Giving cheap aspirin to cancer patients may turbo-charge the effectiveness of expensive new medicines that help their immune systems fight tumours, experiments on mice suggest.
  Immunotherapy promises to revolutionise cancer care by offering a better, longer-lasting response with fewer adverse side effects than conventional treatment, but the new drugs do not work well in all cases.

One reason is that cancer cells often produce large amounts of the molecule prostaglandin E2 (PGE2), which turns down the immune system’s normal attack response to tumour cells, according to scientists at London’s new Francis Crick Institute.

Aspirin blocks PGE2 production and the researchers found that adding it to an immunotherapy treatment called anti-PD-1 substantially slowed the growth of bowel and melanoma cancers in mice when compared with treatment by immunotherapy alone.
There is already some evidence that the findings in mice will apply to human tissue but there is still a long way to go before this is proven.

Still, the research adds to aspirin’s reputation as a “wonder drug”. First synthesised by a chemist at Bayer more than a century ago, the medicine is already used to prevent heart attacks and has previously been reported to reduce the risk of bowel and other cancers.

Caetano Reis e Sousa, senior group leader at the London institute, hopes that adding aspirin or other so-called COX inhibitor drugs will one day make a big difference to the benefits the patients get from immunotherapy.

“What we would like to do next is set up a clinical trial,” he told Reuters. “We will need to persuade a company to sponsor that and we have had some preliminary conversations.” 

Merck and Bristol-Myers Squibb both have recently approved anti-PD-1 drugs, while competing anti-PD-L1 medicines are in development at rival companies including Roche and AstraZeneca.

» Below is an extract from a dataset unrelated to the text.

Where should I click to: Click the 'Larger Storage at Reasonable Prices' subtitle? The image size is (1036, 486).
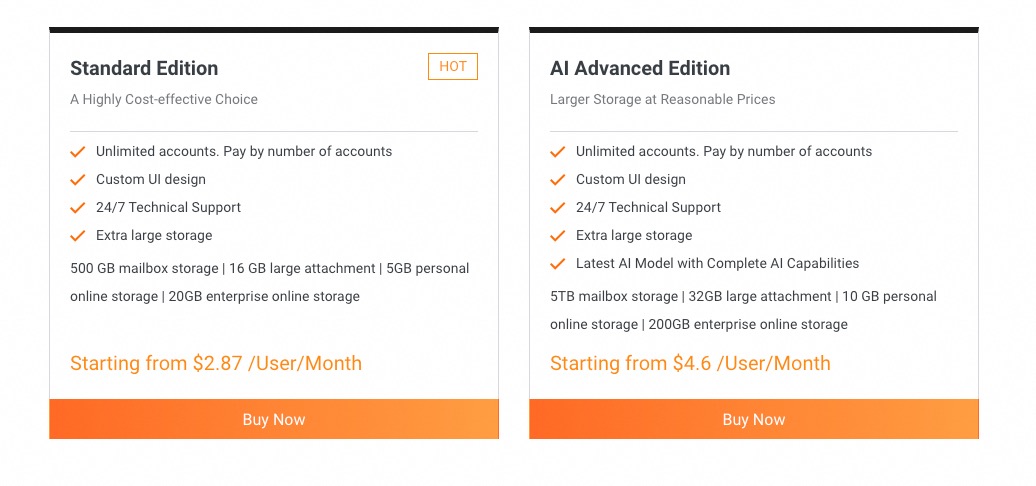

In the experiments on mice, details of which were published in the journal Cell on Thursday, researchers used a mouse-specific anti-PD-1, but Reis e Sousa said he expected the aspirin effect to be similar with human medicines blocking PD-1, PD-L1 and another class of drugs targeting CTLA-4.

With future immunotherapy use widely expected to involve multi-drug combinations, adding aspirin to the mix would be one way to help keep a lid on soaring costs.